The input Block Start

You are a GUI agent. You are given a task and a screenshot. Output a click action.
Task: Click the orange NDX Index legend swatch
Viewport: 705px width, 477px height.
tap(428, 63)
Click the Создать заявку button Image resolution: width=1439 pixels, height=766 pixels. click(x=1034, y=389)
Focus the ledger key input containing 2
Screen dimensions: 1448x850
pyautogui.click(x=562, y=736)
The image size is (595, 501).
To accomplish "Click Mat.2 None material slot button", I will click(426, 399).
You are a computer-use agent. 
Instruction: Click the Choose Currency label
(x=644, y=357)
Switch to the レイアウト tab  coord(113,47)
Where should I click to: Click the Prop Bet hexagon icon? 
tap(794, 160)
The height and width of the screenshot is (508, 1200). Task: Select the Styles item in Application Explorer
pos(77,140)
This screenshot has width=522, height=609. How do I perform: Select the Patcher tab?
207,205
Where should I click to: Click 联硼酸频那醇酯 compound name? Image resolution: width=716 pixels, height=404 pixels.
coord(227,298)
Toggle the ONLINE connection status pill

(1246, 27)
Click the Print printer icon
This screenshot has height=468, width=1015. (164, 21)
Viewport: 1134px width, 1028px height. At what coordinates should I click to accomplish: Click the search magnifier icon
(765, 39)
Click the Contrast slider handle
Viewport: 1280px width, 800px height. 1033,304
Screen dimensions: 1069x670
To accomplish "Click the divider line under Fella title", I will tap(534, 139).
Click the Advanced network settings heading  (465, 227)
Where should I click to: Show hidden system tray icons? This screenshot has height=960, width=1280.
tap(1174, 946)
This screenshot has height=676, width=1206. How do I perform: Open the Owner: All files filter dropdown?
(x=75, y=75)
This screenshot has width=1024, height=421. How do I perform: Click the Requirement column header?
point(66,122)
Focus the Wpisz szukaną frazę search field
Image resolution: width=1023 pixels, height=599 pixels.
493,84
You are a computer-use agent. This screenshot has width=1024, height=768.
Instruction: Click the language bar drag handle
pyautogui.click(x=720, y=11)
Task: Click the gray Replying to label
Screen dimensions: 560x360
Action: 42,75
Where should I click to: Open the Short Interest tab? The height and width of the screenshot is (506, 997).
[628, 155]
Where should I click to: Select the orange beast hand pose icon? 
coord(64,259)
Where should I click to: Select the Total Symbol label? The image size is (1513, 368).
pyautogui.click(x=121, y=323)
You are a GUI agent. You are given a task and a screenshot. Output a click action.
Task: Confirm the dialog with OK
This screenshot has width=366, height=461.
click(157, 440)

The input Block End

### Your objective
In the material above, find every line with the word "will" and show it.

### Response area
To accomplish "Click Mat.2 None material slot button", I will click(426, 399).
To accomplish "Click the divider line under Fella title", I will tap(534, 139).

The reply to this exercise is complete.